◆ **Instructions for the task**: Find the line containing "Select candidate 1's Total score of 18" in the records below. Copy exactly that line and each one after it, ending at the line containing "Task: Click 'tastic", and nothing more.

◆ **Records for the exercise**:
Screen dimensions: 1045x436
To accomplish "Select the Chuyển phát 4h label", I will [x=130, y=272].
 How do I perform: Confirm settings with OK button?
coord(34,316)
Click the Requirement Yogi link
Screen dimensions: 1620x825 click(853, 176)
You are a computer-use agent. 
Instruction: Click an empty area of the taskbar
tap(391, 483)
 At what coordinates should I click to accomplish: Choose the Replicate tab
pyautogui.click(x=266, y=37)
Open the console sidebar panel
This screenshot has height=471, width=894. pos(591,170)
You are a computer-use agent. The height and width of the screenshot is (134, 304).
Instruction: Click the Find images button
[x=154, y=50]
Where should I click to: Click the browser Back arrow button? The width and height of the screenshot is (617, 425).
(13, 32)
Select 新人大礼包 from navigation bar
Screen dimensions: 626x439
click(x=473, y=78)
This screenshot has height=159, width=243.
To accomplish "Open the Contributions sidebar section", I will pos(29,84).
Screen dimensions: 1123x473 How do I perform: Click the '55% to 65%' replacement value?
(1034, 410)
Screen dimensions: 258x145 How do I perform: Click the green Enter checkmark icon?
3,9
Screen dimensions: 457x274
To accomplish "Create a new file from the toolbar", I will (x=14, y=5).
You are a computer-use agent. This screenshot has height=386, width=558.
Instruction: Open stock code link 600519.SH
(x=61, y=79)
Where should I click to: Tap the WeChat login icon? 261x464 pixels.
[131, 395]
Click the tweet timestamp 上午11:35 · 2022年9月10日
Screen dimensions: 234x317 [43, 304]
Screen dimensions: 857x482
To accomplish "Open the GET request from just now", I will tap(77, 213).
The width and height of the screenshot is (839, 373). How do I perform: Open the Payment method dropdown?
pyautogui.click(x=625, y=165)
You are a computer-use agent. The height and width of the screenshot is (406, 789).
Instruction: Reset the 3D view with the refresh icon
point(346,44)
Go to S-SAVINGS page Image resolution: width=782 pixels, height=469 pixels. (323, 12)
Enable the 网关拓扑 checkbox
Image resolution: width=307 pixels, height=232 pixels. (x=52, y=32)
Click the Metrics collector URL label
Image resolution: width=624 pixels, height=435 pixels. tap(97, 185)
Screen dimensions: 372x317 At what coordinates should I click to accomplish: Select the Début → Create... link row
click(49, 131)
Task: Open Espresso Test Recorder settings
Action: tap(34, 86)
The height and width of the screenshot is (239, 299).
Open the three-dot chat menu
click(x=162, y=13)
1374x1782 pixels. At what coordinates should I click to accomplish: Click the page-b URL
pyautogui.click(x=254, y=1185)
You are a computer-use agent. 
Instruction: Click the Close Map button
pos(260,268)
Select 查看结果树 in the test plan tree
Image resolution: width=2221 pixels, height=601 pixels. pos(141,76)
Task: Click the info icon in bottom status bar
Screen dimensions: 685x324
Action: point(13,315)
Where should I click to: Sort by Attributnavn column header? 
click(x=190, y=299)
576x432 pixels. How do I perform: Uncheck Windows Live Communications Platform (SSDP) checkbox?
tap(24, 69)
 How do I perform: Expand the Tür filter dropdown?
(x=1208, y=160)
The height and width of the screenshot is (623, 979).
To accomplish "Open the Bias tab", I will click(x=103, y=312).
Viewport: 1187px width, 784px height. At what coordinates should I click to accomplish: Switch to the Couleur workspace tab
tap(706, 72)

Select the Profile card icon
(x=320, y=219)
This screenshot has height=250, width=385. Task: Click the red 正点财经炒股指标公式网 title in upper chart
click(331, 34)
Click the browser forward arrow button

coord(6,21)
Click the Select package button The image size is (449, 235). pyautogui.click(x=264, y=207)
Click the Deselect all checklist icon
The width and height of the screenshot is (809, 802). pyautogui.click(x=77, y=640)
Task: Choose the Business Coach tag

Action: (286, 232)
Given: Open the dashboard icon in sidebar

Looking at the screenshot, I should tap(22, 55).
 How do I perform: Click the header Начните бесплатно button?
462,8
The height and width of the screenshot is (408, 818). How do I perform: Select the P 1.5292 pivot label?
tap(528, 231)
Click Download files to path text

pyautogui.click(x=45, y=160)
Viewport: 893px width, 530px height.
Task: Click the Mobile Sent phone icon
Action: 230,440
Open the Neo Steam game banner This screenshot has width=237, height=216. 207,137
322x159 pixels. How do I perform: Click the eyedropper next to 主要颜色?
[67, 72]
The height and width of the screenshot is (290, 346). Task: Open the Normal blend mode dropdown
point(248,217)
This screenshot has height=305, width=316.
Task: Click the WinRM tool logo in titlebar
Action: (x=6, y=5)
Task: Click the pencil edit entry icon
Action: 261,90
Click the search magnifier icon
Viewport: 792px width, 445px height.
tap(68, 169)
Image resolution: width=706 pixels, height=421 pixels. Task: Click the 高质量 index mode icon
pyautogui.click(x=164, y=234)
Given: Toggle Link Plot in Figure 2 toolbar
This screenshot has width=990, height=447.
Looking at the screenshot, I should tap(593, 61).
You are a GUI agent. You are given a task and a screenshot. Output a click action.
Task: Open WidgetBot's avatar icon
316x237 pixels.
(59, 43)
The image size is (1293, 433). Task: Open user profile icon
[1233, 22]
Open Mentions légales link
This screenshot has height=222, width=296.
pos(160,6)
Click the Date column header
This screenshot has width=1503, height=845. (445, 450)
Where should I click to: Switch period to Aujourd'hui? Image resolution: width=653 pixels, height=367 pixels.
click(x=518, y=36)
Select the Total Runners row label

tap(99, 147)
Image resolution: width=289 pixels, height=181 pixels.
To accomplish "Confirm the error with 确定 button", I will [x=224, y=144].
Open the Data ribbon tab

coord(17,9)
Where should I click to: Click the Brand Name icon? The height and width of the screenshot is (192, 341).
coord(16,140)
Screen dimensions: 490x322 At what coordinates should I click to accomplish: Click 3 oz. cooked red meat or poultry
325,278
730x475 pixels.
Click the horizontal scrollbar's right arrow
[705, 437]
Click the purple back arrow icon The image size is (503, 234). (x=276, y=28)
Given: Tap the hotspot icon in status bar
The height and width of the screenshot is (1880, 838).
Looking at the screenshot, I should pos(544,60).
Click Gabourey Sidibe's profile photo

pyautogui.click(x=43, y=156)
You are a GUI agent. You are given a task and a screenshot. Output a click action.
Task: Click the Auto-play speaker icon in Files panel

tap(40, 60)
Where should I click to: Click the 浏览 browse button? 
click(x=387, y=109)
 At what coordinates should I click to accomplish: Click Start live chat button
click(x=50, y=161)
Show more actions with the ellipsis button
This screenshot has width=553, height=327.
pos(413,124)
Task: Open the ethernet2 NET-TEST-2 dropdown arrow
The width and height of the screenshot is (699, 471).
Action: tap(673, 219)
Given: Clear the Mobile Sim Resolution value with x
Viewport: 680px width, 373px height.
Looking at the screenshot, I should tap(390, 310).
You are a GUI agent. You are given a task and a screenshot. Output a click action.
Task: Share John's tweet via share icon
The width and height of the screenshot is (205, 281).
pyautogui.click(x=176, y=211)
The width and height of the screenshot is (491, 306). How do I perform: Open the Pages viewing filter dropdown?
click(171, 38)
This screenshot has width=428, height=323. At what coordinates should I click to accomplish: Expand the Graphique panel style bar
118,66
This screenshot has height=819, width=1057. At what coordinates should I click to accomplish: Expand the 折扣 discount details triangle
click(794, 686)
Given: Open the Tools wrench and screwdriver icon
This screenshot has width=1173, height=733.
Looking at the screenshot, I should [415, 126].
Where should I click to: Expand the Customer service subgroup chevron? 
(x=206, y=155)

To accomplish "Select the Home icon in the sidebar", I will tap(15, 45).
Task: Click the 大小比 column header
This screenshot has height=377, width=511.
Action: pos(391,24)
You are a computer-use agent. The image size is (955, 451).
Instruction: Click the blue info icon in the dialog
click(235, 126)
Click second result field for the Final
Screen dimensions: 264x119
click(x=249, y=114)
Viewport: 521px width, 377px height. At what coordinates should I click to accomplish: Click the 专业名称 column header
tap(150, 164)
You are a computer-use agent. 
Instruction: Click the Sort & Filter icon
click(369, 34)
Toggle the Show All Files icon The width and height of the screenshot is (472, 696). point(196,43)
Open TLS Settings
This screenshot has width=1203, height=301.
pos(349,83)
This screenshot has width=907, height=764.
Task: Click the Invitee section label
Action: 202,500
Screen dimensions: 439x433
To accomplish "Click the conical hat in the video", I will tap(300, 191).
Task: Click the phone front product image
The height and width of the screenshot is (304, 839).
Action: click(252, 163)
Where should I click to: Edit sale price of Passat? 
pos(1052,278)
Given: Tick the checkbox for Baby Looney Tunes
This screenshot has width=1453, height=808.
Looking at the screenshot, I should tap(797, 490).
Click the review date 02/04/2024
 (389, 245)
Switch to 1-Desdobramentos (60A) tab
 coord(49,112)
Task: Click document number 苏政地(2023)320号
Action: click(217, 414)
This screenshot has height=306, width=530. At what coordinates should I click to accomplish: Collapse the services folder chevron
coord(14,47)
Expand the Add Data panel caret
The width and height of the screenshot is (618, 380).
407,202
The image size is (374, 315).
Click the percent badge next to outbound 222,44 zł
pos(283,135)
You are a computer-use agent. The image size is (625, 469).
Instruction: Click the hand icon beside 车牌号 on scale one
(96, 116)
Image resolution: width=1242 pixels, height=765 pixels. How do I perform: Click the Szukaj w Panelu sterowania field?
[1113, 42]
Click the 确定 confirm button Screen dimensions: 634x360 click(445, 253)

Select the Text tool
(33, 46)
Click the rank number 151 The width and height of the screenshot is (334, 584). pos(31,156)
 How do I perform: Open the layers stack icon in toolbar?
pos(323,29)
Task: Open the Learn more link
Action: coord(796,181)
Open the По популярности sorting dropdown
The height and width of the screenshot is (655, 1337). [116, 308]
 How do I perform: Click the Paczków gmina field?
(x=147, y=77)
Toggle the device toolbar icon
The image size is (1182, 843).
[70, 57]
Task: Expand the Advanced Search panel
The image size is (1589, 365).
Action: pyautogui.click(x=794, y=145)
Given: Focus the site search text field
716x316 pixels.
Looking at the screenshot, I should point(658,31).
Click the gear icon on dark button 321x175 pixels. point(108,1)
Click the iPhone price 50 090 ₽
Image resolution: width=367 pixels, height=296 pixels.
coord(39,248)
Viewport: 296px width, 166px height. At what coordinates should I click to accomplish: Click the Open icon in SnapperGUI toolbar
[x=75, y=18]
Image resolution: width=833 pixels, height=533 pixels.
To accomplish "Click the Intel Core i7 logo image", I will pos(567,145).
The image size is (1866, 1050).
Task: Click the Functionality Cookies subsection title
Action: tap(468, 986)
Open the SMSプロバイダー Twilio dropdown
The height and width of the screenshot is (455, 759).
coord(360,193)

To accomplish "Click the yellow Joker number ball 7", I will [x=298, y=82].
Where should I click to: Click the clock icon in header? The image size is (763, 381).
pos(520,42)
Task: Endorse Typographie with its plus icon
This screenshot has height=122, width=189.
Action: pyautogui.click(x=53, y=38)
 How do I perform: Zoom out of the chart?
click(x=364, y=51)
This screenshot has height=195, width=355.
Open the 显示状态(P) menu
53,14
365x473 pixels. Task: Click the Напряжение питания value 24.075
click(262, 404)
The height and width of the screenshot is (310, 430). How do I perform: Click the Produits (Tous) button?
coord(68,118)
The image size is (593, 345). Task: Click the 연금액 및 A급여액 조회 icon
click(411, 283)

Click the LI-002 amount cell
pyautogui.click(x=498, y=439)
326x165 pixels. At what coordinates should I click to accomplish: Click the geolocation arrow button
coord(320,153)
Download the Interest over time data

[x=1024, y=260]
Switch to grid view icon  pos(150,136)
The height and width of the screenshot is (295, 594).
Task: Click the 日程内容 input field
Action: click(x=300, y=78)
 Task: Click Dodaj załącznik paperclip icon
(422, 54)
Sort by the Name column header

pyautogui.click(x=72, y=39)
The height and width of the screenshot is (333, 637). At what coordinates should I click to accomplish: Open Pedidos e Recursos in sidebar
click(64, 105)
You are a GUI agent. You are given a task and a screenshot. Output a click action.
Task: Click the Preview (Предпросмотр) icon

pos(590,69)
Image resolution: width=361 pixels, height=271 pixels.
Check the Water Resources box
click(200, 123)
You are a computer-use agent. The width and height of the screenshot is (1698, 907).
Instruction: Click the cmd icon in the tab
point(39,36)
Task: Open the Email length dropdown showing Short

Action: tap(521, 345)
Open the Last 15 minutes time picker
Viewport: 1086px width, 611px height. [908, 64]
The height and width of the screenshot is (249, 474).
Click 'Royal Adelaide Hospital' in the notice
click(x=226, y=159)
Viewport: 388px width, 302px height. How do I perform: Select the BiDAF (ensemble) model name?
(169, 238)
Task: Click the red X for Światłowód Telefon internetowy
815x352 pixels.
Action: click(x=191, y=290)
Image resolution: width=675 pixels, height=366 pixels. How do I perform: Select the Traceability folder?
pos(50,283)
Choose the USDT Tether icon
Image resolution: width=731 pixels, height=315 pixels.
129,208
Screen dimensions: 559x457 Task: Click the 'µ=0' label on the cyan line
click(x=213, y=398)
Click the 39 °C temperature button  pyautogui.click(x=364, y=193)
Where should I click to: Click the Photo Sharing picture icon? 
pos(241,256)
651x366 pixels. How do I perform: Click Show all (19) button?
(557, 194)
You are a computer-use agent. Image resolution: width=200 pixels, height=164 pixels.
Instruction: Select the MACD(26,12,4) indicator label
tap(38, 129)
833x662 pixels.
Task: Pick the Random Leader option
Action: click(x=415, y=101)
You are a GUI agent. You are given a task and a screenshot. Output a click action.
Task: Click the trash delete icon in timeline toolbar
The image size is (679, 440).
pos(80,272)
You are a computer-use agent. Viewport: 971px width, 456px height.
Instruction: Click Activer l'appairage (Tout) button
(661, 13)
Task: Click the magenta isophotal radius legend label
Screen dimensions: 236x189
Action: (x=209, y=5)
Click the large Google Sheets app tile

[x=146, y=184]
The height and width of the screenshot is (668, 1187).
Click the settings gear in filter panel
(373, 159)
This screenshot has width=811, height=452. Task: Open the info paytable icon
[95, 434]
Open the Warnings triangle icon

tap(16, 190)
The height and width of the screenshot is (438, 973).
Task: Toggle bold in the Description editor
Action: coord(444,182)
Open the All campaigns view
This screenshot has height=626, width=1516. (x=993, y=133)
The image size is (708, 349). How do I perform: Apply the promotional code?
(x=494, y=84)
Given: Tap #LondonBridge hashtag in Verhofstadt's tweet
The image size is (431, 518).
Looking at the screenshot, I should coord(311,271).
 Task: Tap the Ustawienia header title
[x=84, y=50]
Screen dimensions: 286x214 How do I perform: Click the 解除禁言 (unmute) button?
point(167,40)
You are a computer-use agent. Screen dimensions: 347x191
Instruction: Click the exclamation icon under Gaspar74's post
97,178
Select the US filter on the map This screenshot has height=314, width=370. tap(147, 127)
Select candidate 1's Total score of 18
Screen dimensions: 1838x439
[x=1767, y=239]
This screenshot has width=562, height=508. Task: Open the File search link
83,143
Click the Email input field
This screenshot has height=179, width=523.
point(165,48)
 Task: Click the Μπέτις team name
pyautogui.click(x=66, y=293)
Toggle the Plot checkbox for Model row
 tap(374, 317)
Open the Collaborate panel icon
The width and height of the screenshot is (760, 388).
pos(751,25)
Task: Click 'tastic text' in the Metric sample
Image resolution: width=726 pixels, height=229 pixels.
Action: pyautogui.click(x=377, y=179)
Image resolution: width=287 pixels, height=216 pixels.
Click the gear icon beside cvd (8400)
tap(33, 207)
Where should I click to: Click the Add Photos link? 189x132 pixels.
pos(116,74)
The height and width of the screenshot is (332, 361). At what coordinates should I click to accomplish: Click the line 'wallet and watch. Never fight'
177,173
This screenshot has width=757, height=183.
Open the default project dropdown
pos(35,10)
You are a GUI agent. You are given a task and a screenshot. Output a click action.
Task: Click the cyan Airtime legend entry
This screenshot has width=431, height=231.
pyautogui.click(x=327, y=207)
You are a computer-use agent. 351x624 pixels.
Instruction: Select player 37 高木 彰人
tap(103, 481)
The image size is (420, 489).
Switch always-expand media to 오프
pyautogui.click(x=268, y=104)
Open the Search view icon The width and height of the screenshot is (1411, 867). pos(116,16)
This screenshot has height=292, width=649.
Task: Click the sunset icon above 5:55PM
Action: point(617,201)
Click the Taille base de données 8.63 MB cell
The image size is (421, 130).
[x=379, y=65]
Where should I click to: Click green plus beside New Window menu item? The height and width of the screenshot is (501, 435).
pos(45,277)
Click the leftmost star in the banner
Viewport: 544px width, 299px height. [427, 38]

◆ **Answer box**:
Select candidate 1's Total score of 18
Screen dimensions: 1838x439
[x=1767, y=239]
This screenshot has width=562, height=508. Task: Open the File search link
83,143
Click the Email input field
This screenshot has height=179, width=523.
point(165,48)
 Task: Click the Μπέτις team name
pyautogui.click(x=66, y=293)
Toggle the Plot checkbox for Model row
 tap(374, 317)
Open the Collaborate panel icon
The width and height of the screenshot is (760, 388).
pos(751,25)
Task: Click 'tastic text' in the Metric sample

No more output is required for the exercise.